« (...) Oggi (che è già profondamente diverso da 15 anni fa) manca un modello di prete ed è assai difficile capire cosa voglia dire “fare e vivere da prete”. L’unico modello ben chiaro che abbiamo è ancora quello di fine ottocento (quello di don Bosco per intenderci) e quindi non si fa altro che rubare da quel riferimento. Ci sono preti che rubano da quel modello ciò che pensano sia opportuno per l’aspetto educativo, altri per l’aspetto liturgico, altri ancora per l’aspetto sociale o amministrativo. Fare e vivere da prete oggi è una babele di mille cose e spesso in contrasto tra di loro.
Il problema serio è legato alla terza domanda: No, non sono capace di essere un buon testimone della vita sacerdotale. Con la mia vita non incoraggio nessuno (anzi a volte rischio di raffreddare anche quei pochi bollori che possono nascere). Mi domando spesso se stia facendo il prete, se stia vivendo da prete: la risposta è quotidianamente davanti agli occhi per il fatto che spesso non ne sono per nulla contento.

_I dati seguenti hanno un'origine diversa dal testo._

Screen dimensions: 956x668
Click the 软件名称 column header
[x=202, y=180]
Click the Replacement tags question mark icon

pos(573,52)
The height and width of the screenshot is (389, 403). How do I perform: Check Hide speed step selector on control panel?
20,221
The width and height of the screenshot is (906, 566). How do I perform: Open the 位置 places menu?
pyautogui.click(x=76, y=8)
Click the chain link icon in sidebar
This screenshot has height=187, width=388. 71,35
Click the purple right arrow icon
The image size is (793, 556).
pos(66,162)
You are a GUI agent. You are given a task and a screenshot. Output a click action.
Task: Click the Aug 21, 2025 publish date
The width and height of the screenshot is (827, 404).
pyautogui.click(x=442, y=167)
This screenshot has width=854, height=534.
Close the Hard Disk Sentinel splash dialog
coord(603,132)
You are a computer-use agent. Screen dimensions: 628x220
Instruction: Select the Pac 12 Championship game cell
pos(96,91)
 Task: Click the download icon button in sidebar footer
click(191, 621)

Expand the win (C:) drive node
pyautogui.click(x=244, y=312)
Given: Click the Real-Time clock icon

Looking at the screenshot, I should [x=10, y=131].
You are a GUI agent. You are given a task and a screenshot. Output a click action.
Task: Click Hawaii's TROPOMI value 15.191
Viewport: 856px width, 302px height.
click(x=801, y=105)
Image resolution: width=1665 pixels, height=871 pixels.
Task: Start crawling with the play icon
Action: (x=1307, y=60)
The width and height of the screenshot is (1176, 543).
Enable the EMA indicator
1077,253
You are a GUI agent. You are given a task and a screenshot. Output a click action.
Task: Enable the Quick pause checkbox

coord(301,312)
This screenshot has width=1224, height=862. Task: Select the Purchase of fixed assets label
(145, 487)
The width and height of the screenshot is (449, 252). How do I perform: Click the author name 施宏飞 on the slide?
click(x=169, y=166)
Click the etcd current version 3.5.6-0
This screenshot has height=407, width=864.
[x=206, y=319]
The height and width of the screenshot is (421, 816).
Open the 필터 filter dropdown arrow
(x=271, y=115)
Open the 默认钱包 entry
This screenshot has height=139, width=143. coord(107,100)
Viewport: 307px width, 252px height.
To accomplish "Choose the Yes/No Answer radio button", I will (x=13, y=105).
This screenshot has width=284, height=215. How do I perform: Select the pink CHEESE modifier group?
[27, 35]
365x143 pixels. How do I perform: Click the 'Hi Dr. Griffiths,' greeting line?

Sono un sacerdote che vive di corsa i momenti di preghiera della comunità e spesso anche senza averli preparati con le dovute attenzioni. Sono spesso triste e un po’ arrabbiato, scontroso e facile a risposte “di pancia”. Sono preoccupato per la gestione amministrativa della parrocchia che mi prende molti pensieri. Sono un manager per i dipendenti e un incapace gestore del personale.
Sono un orso nelle relazioni e profondamente disattento nei confronti della mia famiglia. Non so pregare, o meglio quando poi dovrei cercare di pregare sono stanco e anche se cerco di vincere questa conseguenza, non riesco a rimanervi fedele e attento.
Quindi se un giovane mi guarda, ovviamente gli passa la voglia di fare il prete. Lo capisco bene e condivido pienamente con lui questa conclusione.
Fare il prete è spesso un inventarsi giorno per giorno rispondendo alle innumerevoli
domande che ti vengono buttate addosso senza nessuna attenzione nei tuoi confronti, ma semplicemente perché fai di mestiere il prete e non perché sei prete. La maggior parte delle persone che bussa alla porta lo fa senza credere nella tua presenza sacerdotale, ma come prete che per natura deve essere attento a tutti, soprattutto ai poveri (e quindi ci si presenta sempre come poveri e bisognosi).
È veramente assurdo come l’altro sappia bene – a suo dire – cosa definisca un prete, quale modello di vita debba contraddistinguere il comportamento di chi ha fatto la scelta sacerdotale, ed io che sono prete non riesca a cogliere e a definirmi in un modello.
Oggi non serve più il prete, ma un uomo che sia operatore socio assistenziale. Se poi questo tale vuole avere le sue convinzioni da un punto di vista teologico, se le tenga per sé e le organizzi come meglio crede, ma non venga ad importunare con dissertazioni a cui non importa nulla a nessuno. Oggi non è necessario sapere qualcosa di fede, è sufficiente che si pasticci un po’ di carità (meglio se la chiamassimo pseudofilantropia).
Sembra che non sia così decisivo il presiedere l’eucarestia e neppure il sedere in confessionale, il far visita agli ammalati: oggi ciò che conta è accogliere i poveri e fare opere di filantropia. Qualcuno fa riferimento ancora ai grandi santi della carità, ma non per il fatto che siano sacerdoti, religiosi o religiose, ma perché hanno fatto quella determinata opera e per quella opera sono considerati santi e modelli da imitare. Santa Teresa di Calcutta è un modello perché ha assistito e si è fatta vicino a molti poveri delle caste più povere e intoccabili dell’India, non perché si alzava presto al mattino per la preghiera, la messa e l’adorazione eucaristica. Don Mazzolari o don Milani sono modelli di santità non perché preti che hanno vissuto il vangelo, ma perché uomini che hanno lottato contro l’ingiustizia in cui erano relegati i poveri delle loro comunità parrocchiali. E così potrei continuare. (...)».